REPORT FROM THE U.S.—The hotel credit environment is expected to remain stable during 2014, according to a survey of lenders from RobertDouglas, Hotel News Now, and STR, the parent company of HNN.
Nearly half (48%) expect their overall lending volume to remain constant when compared to the trailing 12 months, while 35% said they either plan to increase significantly (6%) or moderately (29%) their lending volume. The fourth quarter 2013 survey comprised more than 50 lenders representing more than 75% of all hotel debt with loan balances in excess of $10 million originated in the United States in 2013.
“It feels good out there in the market,” said Robert Stiles, a principal and managing director at RobertDouglas.
Lenders also are feeling comfortable about the overall economic and lending cycle, according to the survey. Nearly four out of five lenders (77%) said property values are likely to increase slightly during the next 12 months with another 15% indicating that values will grow significantly.
And those surveyed said there is still runway left in the current hotel cycle, with 46% saying growth in hotel asset valuations will not peak for another two to three years. Yet, despite all the good feelings, lenders appear to be taking a more restrained approach to providing debt.
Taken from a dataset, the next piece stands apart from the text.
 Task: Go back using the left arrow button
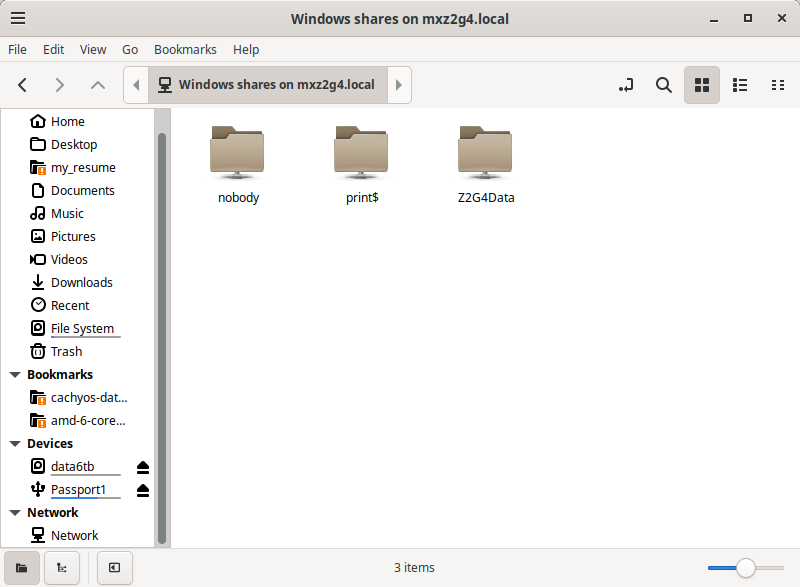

At this point in past cycles, Stiles said, lenders were willing to focus on forecast pro forma performance, but not this time around.
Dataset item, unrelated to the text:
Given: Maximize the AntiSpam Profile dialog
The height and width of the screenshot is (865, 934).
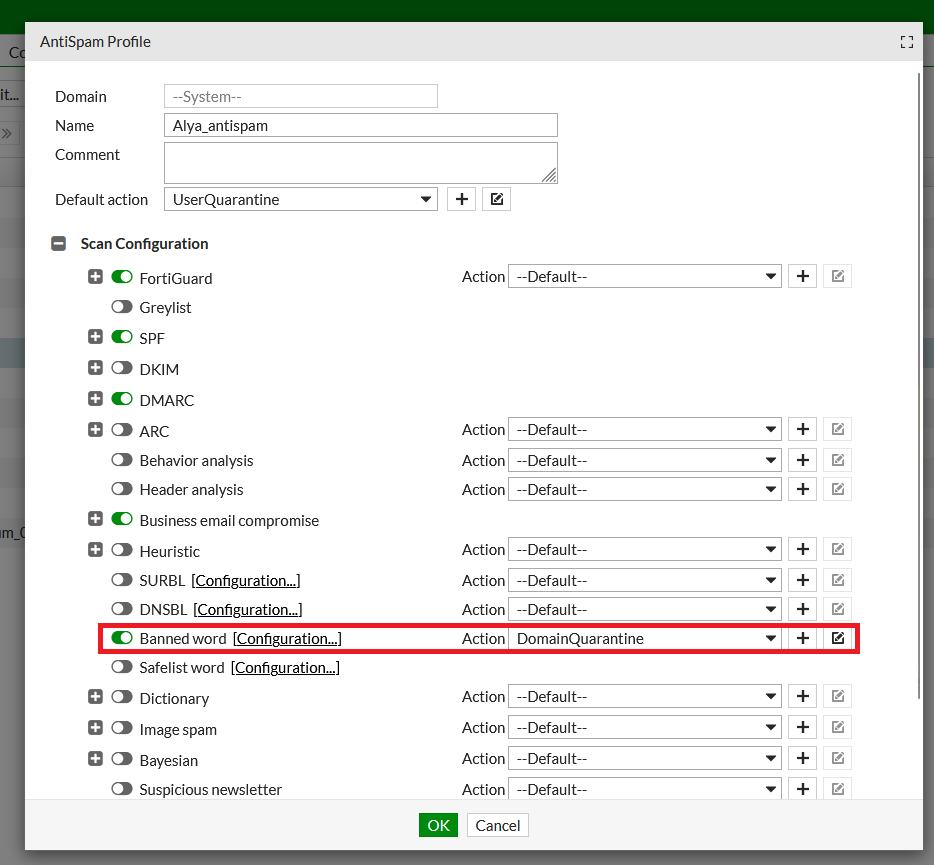Looking at the screenshot, I should coord(906,42).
“Lenders are still really disciplined in this cycle as opposed to past cycles,” he said.
Steve Hennis, a director at STR Analytics, a sister company of HNN, said there could be some concern in the market over where interest rates are heading. “There’s a big difference in getting a 4% or 5% loan.”
Indeed, a majority of the lenders surveyed responded that they believe interest rates will rise during the next 12 months. More than half (57%) see a moderate increase from current levels, while 11% forecast a significant increase. About a quarter (26%) expect rates to remain relatively constant, and 6% believe there will be a moderate decrease in rates.
“Generally right now, we are in a sweet spot and we don’t know how long it’s going to last,” Stephen O’Connor, a principal and managing director at RobertDouglas, said of the interest rate environment.
One area where there is at least a little more appetite for debt is in the construction financing market. Stiles said lenders today are much more interested in talking about possible construction deals than previously, when construction lenders were difficult to find.
Of the construction lenders surveyed, the average loan-to-value sought was 67.5%, which is a stark contrast to where LTVs were a couple years ago, Hennis said, when LTVs were closer to the 50% range.
The markets that are getting the greatest interest, according to the survey, are those most familiar to lenders, namely, urban in-fill locations.
“We’re certainly seeing that if you can get construction financing, it’s not terrible,” Hennis said of the loans being made.
He said he is not surprised construction loans are popping up more frequently on lenders’ radar. “It’s the next growth phase.”